Trurl and Klapaucius are the main protagonists of the humorous science fiction short stories of the Cyberiad series written by Polish writer Stanisław Lem. They are two robots who are constructors, who travel the galaxy, designing and building fantastic machines, either on order, or of their own fancy. Their first appearance was in 1964, in a different, albeit similar series, Fables for Robots.

That they are robots is not stated anywhere directly, but is revealed through hints. For example, in the story "Altruizine" Trurl utters: "I, however, made bold to remind him of the solidarity of all thinking beings and the necessity of aiding our organic brothers". The illustrations of Daniel Mroz, however, leave no room for doubt.

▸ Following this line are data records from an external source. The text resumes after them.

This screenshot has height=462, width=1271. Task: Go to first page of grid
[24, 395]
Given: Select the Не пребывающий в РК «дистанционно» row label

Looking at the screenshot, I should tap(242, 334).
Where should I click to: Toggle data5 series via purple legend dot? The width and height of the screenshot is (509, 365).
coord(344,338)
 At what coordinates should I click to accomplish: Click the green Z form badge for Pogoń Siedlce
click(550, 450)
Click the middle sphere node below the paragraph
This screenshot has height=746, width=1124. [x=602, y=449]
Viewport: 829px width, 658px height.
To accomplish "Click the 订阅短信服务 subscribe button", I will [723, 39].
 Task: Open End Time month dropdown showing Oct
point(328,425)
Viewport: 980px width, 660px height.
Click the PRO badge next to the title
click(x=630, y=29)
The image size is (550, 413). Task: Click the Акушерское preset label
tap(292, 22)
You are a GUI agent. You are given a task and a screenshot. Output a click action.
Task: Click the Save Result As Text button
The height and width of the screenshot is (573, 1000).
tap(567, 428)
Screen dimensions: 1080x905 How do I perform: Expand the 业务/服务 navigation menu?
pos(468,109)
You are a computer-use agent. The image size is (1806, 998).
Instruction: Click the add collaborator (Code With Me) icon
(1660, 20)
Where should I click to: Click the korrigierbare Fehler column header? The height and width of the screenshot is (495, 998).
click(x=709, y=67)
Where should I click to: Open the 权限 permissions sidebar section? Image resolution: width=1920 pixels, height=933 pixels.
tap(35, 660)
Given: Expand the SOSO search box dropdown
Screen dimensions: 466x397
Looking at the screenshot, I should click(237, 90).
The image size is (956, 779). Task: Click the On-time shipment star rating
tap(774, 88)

In the tandem, Trurl is a more enthusiastic, daring, and industrious one, spearheading most of the endeavors of the team, which, unfortunately nearly always end in disasters on a lesser or larger scale. Klapaucius is as a genius as Trurl is, but he is Trurl's opposite: a cautious pessimist, who tries to discourage Trurl, without much success, and helps the latter to fix (if possible) the disasters created by implementations of Trurl's ideas.

Both of them are bearers of the Diploma of Perpetual Omnipotence. From the story "The Dragons of Probability" it is known that "Trurl and Klapaucius were former pupils of the great Cerebron of Umptor, who for forty-seven years in the School of Higher Neantical Nillity expounded the General Theory of Dragons."